When you have an LLM produce something and then delete, you didn’t learn much.
I love coding. I've always loved coding. But coding with llms has helped me step back and see the overall design of a project better. And llms know tricks I didn't, and some of these are neat, and now I know them too. So, personally, I feel like I'm still learning, a lot. It's just a different way of learning - and one that makes coding interesting all over again.
(That said, I cannot use agentic systems and embed myself fully in the loop, and still code myself. Sometimes its faster to code the next change manually, sometimes it's faster to guide an llm. But it's still interesting, and it's even more fun, at least to me.)
I know, for example. That I can take a Cheap Yellow Display from Aliexpress and have it show the train timetables and weather. BUT I also know that the timetable public Web API requires encryption - which is a pain with the small chip in the display - but the private API with an API key works via plain http.

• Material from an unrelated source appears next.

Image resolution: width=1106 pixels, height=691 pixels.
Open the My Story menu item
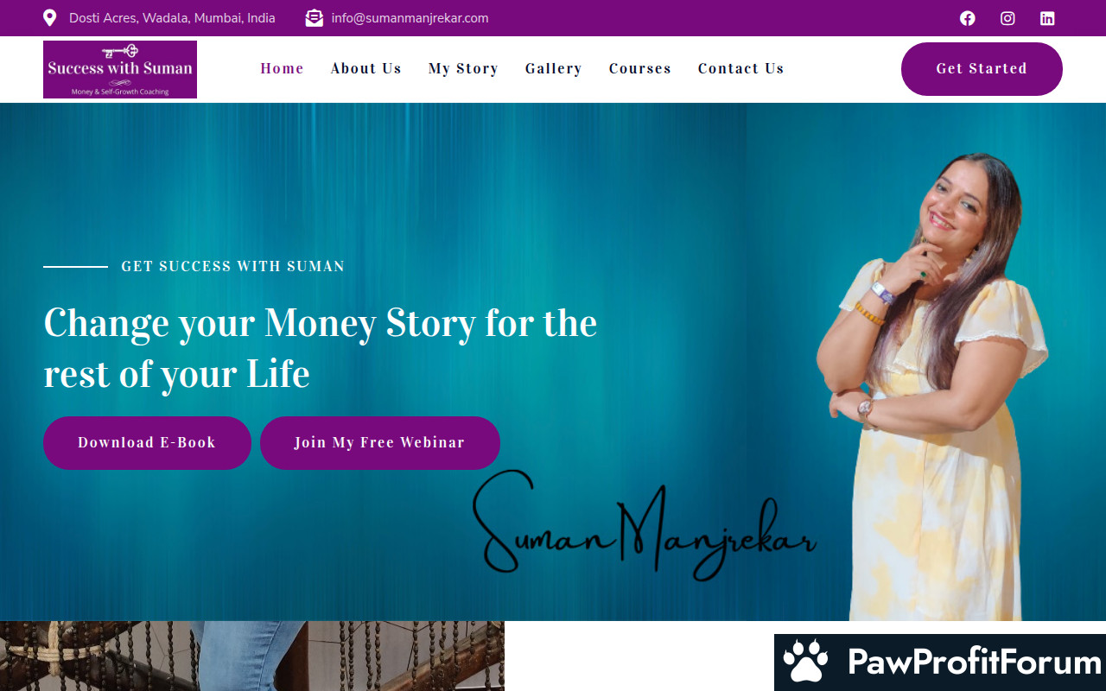(x=463, y=68)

I didn't write a single line of code, but the display is on my hallway cabinet, working 100% the way I like it.
And that's entirely your fault, not the LLM's.
Just today I was toying with AI to make some bumper music. It came up with some great phrases and fragments. But its 'song' output is a hilarious mess, and feels like I'd be better off starting from scratch and taking only the bits that work.
Then there's the ethical question of where those clever lyrics even came from. Perhaps just lifted from niche works I never heard before.